Herbrinck wollte nicht schroff sein.

»Das hätten Sie bedenken sollen. Aber gut,« wehrte er ab. »Wir wollen morgen früh das Weitere besprechen.«

»Harmlose Schnadahüpfeln,« rief der Humorist noch hinter ihm her.

Als er vom Kloster aus nicht mehr beobachtet werden konnte, blieb er stehen und quälte sich mit der Entwirrung der fürchterlichen Krähenfüße und noch fürchterlicheren Orthographie ab. Durch die Erfahrung der langen Jahre in das Idiom eingeweiht, gelang ihm die Entzifferung endlich, und er gestand sich mit einiger Verwunderung, daß er von dem simplen Urheber weniger Sinn erwartet hatte. Der aus der Dorföde in das Artistenleben verschlagene Poet schien weder unintelligent noch ohne einen gewissen derben Witz zu sein.

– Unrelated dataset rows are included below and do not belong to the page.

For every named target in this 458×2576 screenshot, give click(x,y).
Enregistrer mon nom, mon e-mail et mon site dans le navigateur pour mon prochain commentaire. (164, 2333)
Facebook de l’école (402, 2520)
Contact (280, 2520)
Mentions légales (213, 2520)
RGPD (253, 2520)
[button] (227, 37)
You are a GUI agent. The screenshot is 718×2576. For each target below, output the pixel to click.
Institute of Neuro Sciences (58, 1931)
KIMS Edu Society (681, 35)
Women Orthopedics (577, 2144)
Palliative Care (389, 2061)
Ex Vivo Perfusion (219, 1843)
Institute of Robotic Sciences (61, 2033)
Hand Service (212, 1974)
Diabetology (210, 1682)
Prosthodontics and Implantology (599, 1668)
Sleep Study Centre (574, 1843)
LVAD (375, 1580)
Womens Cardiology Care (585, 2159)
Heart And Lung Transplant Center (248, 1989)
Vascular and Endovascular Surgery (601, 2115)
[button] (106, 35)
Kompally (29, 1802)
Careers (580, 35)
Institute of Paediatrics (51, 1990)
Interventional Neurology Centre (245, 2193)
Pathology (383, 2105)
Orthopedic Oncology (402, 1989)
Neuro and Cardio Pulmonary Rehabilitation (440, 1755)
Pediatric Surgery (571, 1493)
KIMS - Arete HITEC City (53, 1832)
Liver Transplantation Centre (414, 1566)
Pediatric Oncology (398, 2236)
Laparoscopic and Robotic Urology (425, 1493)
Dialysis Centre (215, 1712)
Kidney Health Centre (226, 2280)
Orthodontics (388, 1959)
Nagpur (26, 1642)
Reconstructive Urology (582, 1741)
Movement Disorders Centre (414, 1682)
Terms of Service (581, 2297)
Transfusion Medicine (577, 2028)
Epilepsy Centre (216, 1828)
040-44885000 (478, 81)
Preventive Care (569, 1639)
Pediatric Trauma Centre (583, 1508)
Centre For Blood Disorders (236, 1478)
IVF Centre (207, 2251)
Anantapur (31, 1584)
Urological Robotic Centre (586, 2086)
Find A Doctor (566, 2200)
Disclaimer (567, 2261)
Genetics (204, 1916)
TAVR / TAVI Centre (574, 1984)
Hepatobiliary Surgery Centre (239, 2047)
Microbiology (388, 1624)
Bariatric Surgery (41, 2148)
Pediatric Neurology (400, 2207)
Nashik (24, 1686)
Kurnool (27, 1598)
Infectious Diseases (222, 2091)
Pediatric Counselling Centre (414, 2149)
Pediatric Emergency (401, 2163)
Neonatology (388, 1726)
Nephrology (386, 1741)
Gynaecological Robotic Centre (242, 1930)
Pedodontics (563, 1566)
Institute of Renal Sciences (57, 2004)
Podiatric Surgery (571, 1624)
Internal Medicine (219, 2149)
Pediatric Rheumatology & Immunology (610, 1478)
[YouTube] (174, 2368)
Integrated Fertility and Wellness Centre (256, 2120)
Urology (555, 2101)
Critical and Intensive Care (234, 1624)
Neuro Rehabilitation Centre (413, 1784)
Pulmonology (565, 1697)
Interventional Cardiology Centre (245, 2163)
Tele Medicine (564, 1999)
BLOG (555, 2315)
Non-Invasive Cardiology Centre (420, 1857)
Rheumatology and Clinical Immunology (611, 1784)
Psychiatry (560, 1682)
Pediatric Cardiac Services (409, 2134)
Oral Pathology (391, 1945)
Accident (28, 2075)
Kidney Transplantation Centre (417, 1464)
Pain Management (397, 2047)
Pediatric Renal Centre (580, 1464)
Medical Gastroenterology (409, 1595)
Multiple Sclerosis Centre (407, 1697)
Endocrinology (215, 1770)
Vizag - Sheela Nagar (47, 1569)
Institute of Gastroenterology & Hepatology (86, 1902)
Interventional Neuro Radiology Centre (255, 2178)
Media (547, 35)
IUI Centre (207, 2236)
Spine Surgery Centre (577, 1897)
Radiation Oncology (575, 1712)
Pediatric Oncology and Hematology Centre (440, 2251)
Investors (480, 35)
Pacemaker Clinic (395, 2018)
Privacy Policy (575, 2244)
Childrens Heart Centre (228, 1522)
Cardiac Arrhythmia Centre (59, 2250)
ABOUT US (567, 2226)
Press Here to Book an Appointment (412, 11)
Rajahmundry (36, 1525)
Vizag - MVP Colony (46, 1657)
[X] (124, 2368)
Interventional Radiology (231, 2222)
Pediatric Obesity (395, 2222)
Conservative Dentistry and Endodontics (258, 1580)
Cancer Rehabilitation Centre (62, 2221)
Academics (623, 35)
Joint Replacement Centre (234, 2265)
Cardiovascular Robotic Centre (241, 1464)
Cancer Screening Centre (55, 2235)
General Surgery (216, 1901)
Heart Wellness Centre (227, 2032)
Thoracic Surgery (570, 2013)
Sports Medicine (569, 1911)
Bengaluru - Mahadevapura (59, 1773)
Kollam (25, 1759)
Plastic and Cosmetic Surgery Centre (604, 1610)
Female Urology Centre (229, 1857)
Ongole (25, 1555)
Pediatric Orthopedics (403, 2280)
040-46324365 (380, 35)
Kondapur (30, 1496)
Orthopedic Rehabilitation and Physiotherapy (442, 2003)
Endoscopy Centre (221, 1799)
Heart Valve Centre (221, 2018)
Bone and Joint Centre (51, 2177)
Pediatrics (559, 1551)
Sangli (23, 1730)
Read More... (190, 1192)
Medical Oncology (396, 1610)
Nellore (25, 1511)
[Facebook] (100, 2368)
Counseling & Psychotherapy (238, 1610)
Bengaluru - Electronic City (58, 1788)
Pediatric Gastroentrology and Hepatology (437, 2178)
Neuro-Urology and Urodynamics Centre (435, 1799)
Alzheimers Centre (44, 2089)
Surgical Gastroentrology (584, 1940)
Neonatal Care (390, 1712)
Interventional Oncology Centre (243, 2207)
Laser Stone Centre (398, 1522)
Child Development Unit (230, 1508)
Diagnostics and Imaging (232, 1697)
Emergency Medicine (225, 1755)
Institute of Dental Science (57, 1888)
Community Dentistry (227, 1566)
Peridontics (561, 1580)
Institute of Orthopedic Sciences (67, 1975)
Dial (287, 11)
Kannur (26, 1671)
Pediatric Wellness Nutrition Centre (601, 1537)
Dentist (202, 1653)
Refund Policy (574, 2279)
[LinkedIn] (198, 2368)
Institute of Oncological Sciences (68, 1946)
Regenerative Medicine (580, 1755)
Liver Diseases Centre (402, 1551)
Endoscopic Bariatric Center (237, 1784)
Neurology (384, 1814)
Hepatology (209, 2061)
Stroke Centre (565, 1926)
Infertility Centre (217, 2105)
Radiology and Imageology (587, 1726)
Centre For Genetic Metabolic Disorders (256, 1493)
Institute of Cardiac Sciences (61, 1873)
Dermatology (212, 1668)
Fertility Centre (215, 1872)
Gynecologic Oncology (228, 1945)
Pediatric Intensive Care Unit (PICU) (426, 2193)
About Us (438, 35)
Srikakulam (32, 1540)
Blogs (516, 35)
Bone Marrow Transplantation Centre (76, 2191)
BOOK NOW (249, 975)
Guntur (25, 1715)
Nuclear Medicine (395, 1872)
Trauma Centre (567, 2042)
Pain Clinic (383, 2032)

Daß der leicht erregbare Graf an den gegen ihn gerichteten Spitzen Anstoß genommen hatte, begriff er; aber auf die Frage, ob es sich dabei wirklich um eine Todsünde handle, wollte ein Ja nicht in ihm aufkommen.

Behagen empfand er freilich auch nicht.

»Gärt es?« fragte er sich.

Das Spottbild, und das Spottgedicht waren jedes für sich nicht so ganz harmlose Warnzeichen.